Another subplot, set in South Dakota, was a murder mystery, a thing of real, ugly beauty. The police are summoned to a woman’s apartment; entering her bedroom, they find her dead. And not just dead: decapitated, the rest of her body missing, replaced by the decapitated body of a corpulent man. Whodunnit?
It’s Cooper who, by the end of the two episodes, ties these plots together. And it’s Cooper in the red room whose presence lures the central figure of the entire Twin Peaks enterprise — Sheryl Lee’s Laura Palmer — back onto our TV screens. “I am dead, yet I live,” she says.
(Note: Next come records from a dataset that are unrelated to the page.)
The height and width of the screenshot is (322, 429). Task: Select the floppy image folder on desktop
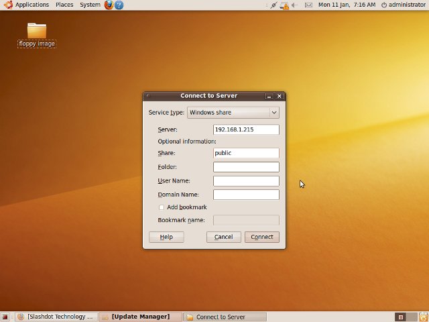point(37,31)
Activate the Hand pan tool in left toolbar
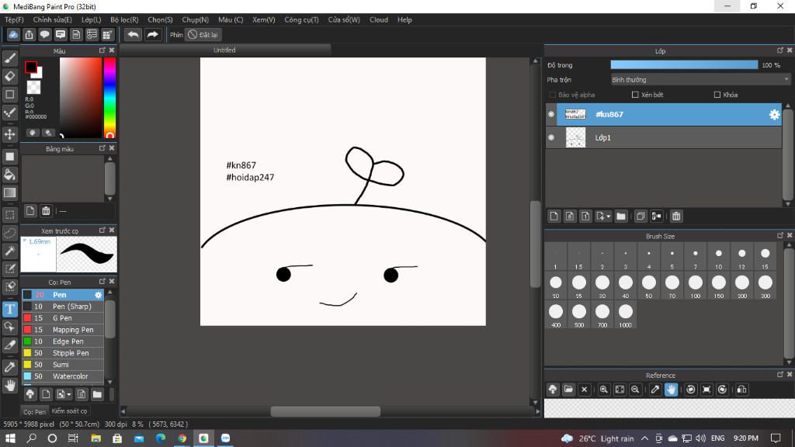This screenshot has height=447, width=795. pyautogui.click(x=10, y=385)
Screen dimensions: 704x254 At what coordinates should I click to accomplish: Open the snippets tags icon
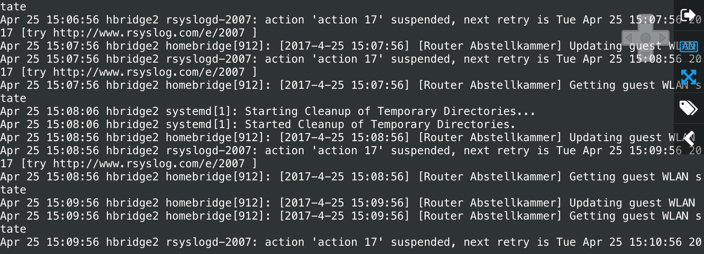689,108
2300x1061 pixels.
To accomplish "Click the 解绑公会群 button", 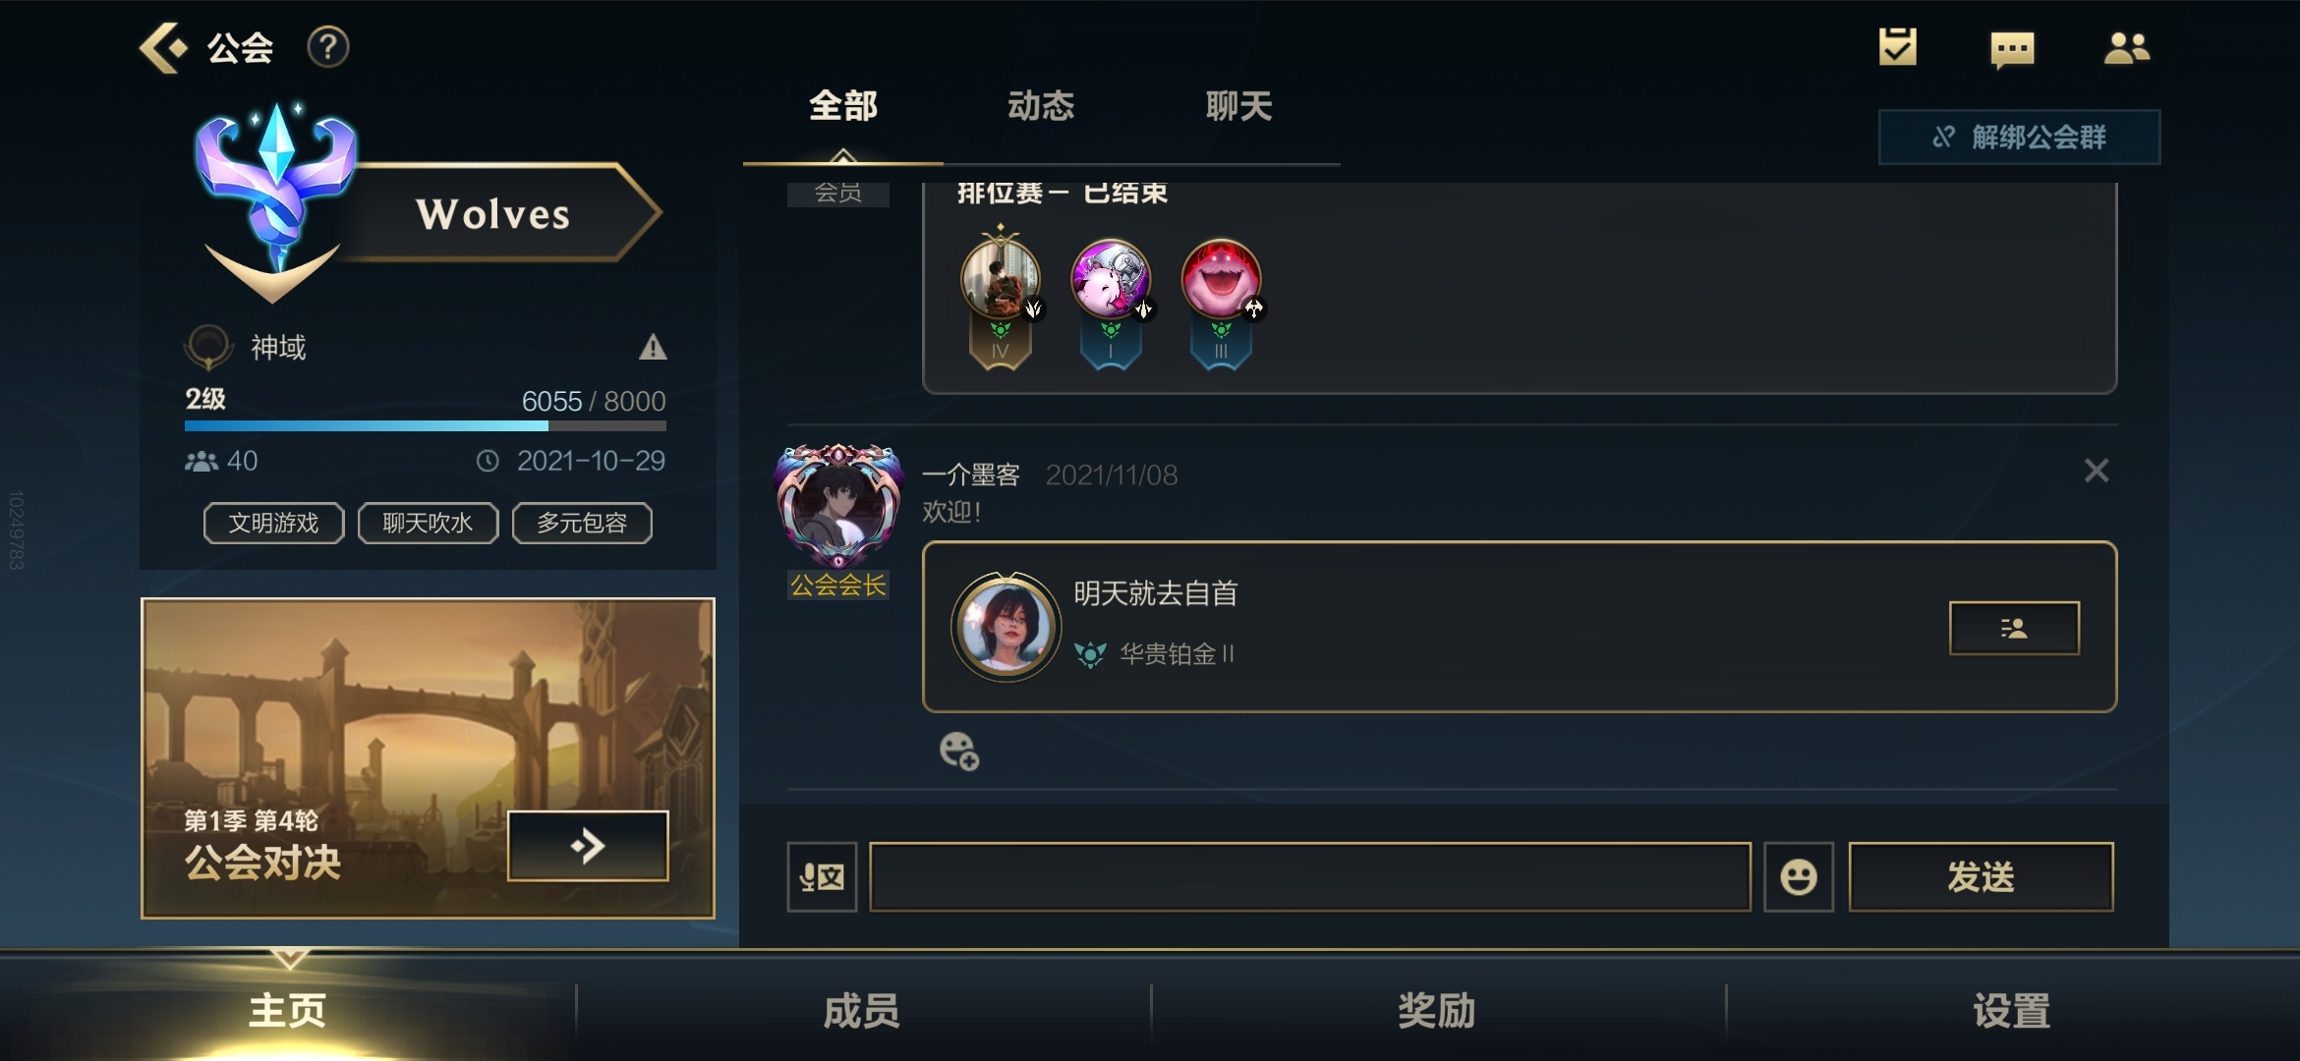I will click(x=2019, y=137).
The seconds when Laura moves close to Cooper, their faces almost touching as they’re about to kiss, and both of them cannot help but break into ecstatic grins: It’s one of the most gorgeous moments of pure pleasure Lynch has ever shown us.
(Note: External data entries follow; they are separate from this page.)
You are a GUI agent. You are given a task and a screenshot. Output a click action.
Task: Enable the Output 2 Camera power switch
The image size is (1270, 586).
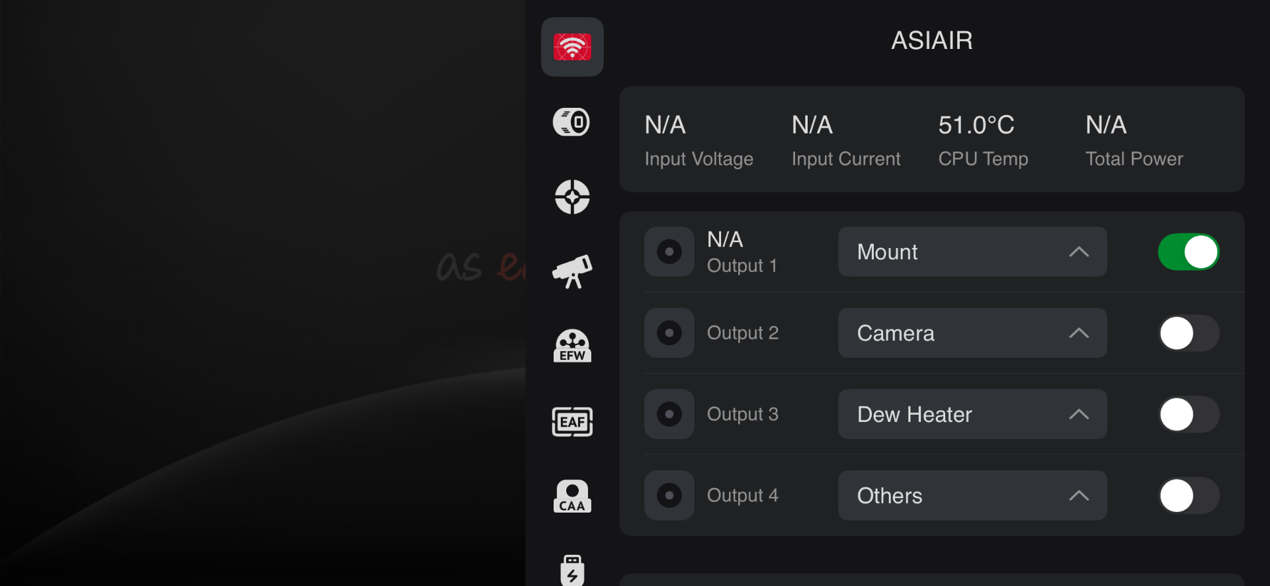(1189, 333)
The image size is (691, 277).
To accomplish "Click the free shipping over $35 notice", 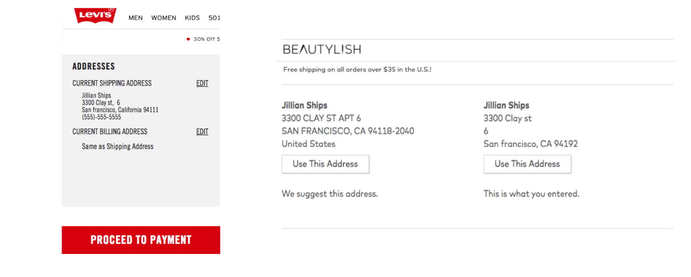I will (357, 70).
Lynch has already achieved and surpassed certain goals with this new production. He’s admitted his lack of involvement in Season 2 of the original Twin Peaks resulted in muddled, often mediocre television. By contrast, new-Twin Peaks is tightly constructed. Sure, it has scenes of baffling anarchy: Say hello, for instance, to the “evolution of the arm,” a round glob of talking, viscous gunk stuck on a waving tree branch. But more often, these introductory hours set up a couple of intriguing thriller stories. As we learned from watching the 1992 feature film Twin Peaks: Fire Walk with Me, it can be a mistake to assume Lynch will follow through with coherent resolutions to such plots, but you don’t go to Lynch for coherence anyway. You watch his work because you want to experience his open-air id, his uncorked subconscious, working through a dream-logic that requires a viewer to let go and groove on whatever Lynch throws at you.
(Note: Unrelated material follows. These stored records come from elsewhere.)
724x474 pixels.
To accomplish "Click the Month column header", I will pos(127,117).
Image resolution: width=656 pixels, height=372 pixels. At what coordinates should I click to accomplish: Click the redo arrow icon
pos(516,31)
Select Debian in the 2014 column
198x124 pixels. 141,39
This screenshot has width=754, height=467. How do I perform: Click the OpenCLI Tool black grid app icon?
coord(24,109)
There were new characters with familiar faces (Ashley Judd, Jennifer Jason Leigh, The Bridge’s Matthew Lillard as the high school principal Bill Hastings, accused of a murder that he may have committed unwillingly). Numerous familiar Peaks faces popped up, perhaps the most striking being the Log Lady, now called Margaret, who reappeared to give some cryptic pieces of advice such as “Something is missing.” (The weakened state in which the character appeared may have been due to the real-life cancer suffered by the actor, Catherine E. Coulson, who died in 2015.) The most surprising “new” face was that of Cornelia Guest, the once-famous New York socialite and professional debutante, here doing a superb job of playing Phyllis, Bill Hastings’ cruel, unfaithful wife.
This Peaks looks great. Its images are sharp and clear, suggesting, perhaps, a bigger budget than the one Lynch had for his most recent theatrical film, the grainy-looking and excellent Inland Empire (2006). At the end of two hours — the final moments of which were set in the Bang Bang Bar and were packed with familiar faces such as Madchen Amick’s Shelly and James Marshall’s James — I was ready to watch more. (And you can now: The next two episodes are available on Showtime’s streaming and on-demand platforms.) That reaction bodes well for a show that could easily have proved an irritating nostalgia-trip. Turns out, just the opposite is true, at least in these opening moments.
Twin Peaks airs Sundays at 9 p.m. on Showtime.